Generally speaking, debt only becomes a real problem when a company can't easily pay it off, either by raising capital or with its own cash flow. Part and parcel of capitalism is the process of 'creative destruction' where failed businesses are mercilessly liquidated by their bankers. While that is not too common, we often do see indebted companies permanently diluting shareholders because lenders force them to raise capital at a distressed price. By replacing dilution, though, debt can be an extremely good tool for businesses that need capital to invest in growth at high rates of return. The first thing to do when considering how much debt a business uses is to look at its cash and debt together.

View our latest analysis for Mako Mining

What Is Mako Mining's Net Debt?

The image below, which you can click on for greater detail, shows that Mako Mining had debt of US$16.1m at the end of September 2022, a reduction from US$24.3m over a year. However, it does have US$704.0k in cash offsetting this, leading to net debt of about US$15.4m.

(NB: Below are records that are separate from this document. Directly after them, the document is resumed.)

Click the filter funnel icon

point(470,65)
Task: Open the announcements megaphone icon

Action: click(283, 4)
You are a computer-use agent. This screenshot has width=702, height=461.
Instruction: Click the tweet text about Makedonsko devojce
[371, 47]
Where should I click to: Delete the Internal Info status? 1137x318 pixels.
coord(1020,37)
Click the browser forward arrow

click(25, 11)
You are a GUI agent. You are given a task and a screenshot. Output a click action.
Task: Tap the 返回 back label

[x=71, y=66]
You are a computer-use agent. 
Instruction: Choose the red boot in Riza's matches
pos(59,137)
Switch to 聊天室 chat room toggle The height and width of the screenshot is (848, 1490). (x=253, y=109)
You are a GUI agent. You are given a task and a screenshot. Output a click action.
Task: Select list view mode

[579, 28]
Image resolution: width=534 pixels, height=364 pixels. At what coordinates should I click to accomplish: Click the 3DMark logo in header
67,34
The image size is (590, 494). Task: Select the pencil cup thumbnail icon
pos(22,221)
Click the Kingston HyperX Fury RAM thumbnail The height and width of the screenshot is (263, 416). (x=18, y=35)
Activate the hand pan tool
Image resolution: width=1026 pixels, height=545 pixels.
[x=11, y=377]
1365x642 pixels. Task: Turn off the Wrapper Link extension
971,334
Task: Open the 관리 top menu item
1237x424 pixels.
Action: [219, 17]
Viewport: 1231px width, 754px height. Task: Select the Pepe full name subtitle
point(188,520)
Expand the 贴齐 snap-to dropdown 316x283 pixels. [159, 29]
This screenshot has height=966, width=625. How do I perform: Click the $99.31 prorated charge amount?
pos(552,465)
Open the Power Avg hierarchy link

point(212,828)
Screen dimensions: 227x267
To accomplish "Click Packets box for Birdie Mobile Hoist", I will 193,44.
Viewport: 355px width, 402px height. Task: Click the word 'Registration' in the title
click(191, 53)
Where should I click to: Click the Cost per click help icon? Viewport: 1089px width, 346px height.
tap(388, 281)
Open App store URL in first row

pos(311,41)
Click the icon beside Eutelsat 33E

debt-equity-history-analysis
TSXV:MKO Debt to Equity History January 9th 2023

A Look At Mako Mining's Liabilities

We can see from the most recent balance sheet that Mako Mining had liabilities of US$17.2m falling due within a year, and liabilities of US$15.5m due beyond that. On the other hand, it had cash of US$704.0k and US$2.08m worth of receivables due within a year. So it has liabilities totalling US$29.9m more than its cash and near-term receivables, combined.

This deficit isn't so bad because Mako Mining is worth US$90.5m, and thus could probably raise enough capital to shore up its balance sheet, if the need arose. However, it is still worthwhile taking a close look at its ability to pay off debt. When analysing debt levels, the balance sheet is the obvious place to start. But you can't view debt in total isolation; since Mako Mining will need earnings to service that debt. So if you're keen to discover more about its earnings, it might be worth checking out this graph of its long term earnings trend.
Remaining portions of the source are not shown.